This work proposes Bearing-UAV, a purely vision-based cross-view navigation method that jointly predicts the absolute position and heading of a drone, explicitly modeling spatial relationships to overcome the limitations of conventional map-tile matching approaches. Existing methods face a trade-off between localization accuracy and storage overhead while neglecting heading information, rendering them ineffective under large viewpoint discrepancies and misalignment common in real-world scenarios. In contrast, Bearing-UAV integrates global and local structural features and leverages relative spatial encoding for end-to-end localization without requiring pre-stored map tiles. Evaluated on Bearing-UAV-90k—a newly curated multi-city benchmark with diverse terrains—the method significantly outperforms current matching- or retrieval-based approaches, enabling lightweight and robust navigation in GNSS-denied environments.

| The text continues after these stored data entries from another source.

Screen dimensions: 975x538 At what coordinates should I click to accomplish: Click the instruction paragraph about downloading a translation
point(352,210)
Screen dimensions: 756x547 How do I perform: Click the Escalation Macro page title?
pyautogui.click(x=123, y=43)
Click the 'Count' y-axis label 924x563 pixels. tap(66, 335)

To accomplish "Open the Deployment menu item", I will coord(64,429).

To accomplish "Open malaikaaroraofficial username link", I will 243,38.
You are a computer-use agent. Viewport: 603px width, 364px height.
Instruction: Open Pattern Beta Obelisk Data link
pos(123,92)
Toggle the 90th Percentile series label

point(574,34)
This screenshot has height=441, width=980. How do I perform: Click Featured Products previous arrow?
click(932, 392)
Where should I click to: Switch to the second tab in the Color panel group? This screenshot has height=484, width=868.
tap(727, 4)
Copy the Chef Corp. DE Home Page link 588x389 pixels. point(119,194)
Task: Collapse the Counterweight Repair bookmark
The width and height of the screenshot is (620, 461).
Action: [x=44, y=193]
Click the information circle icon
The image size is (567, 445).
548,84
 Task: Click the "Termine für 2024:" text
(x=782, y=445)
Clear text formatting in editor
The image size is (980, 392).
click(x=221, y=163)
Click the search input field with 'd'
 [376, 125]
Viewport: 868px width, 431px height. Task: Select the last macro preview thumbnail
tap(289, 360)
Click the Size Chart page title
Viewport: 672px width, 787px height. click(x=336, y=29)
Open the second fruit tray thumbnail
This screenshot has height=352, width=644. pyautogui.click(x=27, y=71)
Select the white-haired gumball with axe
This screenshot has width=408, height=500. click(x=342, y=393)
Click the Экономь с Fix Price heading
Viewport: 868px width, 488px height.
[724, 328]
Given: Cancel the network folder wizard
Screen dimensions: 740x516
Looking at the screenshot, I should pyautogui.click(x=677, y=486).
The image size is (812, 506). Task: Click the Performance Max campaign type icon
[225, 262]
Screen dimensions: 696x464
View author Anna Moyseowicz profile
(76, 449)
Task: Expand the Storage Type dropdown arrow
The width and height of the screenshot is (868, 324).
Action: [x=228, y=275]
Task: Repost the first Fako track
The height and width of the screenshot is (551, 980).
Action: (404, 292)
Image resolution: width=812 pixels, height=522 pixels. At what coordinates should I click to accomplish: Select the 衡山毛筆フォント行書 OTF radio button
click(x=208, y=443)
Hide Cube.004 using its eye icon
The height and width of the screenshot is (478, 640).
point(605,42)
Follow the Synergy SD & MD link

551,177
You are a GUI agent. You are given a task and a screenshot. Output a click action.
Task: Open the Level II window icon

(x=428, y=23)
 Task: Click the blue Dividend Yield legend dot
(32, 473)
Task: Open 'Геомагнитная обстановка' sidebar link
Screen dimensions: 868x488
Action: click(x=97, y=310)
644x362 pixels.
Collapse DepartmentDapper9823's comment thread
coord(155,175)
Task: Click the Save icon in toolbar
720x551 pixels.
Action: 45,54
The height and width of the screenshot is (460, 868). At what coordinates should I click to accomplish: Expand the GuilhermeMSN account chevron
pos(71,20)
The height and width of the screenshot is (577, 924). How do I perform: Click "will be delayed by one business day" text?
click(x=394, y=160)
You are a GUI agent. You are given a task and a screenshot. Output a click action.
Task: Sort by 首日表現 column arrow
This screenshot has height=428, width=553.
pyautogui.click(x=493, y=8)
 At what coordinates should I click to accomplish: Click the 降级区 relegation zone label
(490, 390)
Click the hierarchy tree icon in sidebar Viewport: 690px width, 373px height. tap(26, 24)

Recent advances in cross-view geo-localization (CVGL) methods have shown strong potential for supporting unmanned aerial vehicle (UAV) navigation in GNSS-denied environments. However, existing work predominantly focuses on matching UAV views to onboard map tiles, which introduces an inherent trade-off between accuracy and storage overhead, and overlooks the importance of the UAV's heading during navigation. Moreover, the substantial discrepancies and varying overlaps in cross-view scenarios have been insufficiently considered, limiting their generalization to real-world scenarios. In this paper, we present Bearing-UAV, a purely vision-driven cross-view navigation method that jointly predicts UAV absolute location and heading from neighboring features, enabling accurate, lightweight, and robust navigation in the wild. Our method leverages global and local structural features and explicitly encodes relative spatial relationships, making it robust to cross-view variations, misalignment, and feature-sparse conditions. We also present Bearing-UAV-90k, a multi-city benchmark for evaluating cross-view localization and navigation. Extensive experiments show encouraging results that Bearing-UAV yields lower localization error than previous matching/retrieval paradigm across diverse terrains. Our code and dataset will be made publicly available.